#### [所示条目]
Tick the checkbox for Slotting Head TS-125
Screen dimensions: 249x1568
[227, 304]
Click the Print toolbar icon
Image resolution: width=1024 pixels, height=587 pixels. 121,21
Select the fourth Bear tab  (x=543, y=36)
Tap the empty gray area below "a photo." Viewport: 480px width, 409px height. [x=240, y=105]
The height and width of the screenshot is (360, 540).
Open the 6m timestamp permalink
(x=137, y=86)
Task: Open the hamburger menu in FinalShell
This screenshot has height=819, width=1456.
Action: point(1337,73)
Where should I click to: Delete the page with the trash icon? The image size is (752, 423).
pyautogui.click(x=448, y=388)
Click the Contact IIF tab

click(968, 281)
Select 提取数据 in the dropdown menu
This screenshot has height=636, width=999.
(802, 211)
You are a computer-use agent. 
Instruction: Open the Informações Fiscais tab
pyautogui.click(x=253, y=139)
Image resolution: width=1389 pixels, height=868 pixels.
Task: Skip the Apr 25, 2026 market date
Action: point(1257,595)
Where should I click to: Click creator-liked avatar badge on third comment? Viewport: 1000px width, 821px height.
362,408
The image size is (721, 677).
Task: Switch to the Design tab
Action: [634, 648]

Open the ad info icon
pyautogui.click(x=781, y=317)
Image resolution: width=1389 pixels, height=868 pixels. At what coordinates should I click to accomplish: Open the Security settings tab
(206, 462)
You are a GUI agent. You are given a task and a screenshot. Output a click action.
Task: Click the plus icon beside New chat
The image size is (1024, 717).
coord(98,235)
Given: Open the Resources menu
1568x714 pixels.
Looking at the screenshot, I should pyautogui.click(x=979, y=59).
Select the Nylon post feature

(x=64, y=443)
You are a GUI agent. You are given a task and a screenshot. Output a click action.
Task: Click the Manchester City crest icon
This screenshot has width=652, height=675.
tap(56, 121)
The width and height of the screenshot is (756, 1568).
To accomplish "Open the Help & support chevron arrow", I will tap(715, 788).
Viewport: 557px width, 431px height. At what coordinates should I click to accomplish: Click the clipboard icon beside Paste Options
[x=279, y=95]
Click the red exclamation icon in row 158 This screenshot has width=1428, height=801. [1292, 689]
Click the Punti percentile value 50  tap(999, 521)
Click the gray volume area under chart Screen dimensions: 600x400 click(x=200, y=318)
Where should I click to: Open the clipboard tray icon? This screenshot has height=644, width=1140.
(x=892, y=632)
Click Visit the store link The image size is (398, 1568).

#### [任务要求]
请把列表中以含有“Click the Print toolbar icon”的那一行开头、以含有“coord(98,235)”的那一行结尾的部分一字不差地抄录下来，首尾两行均包括在内。

#### [任务解答]
Click the Print toolbar icon
Image resolution: width=1024 pixels, height=587 pixels. 121,21
Select the fourth Bear tab  (x=543, y=36)
Tap the empty gray area below "a photo." Viewport: 480px width, 409px height. [x=240, y=105]
The height and width of the screenshot is (360, 540).
Open the 6m timestamp permalink
(x=137, y=86)
Task: Open the hamburger menu in FinalShell
This screenshot has height=819, width=1456.
Action: point(1337,73)
Where should I click to: Delete the page with the trash icon? The image size is (752, 423).
pyautogui.click(x=448, y=388)
Click the Contact IIF tab

click(968, 281)
Select 提取数据 in the dropdown menu
This screenshot has height=636, width=999.
(802, 211)
You are a computer-use agent. 
Instruction: Open the Informações Fiscais tab
pyautogui.click(x=253, y=139)
Image resolution: width=1389 pixels, height=868 pixels.
Task: Skip the Apr 25, 2026 market date
Action: point(1257,595)
Where should I click to: Click creator-liked avatar badge on third comment? Viewport: 1000px width, 821px height.
362,408
The image size is (721, 677).
Task: Switch to the Design tab
Action: [634, 648]

Open the ad info icon
pyautogui.click(x=781, y=317)
Image resolution: width=1389 pixels, height=868 pixels. At what coordinates should I click to accomplish: Open the Security settings tab
(206, 462)
You are a GUI agent. You are given a task and a screenshot. Output a click action.
Task: Click the plus icon beside New chat
The image size is (1024, 717).
coord(98,235)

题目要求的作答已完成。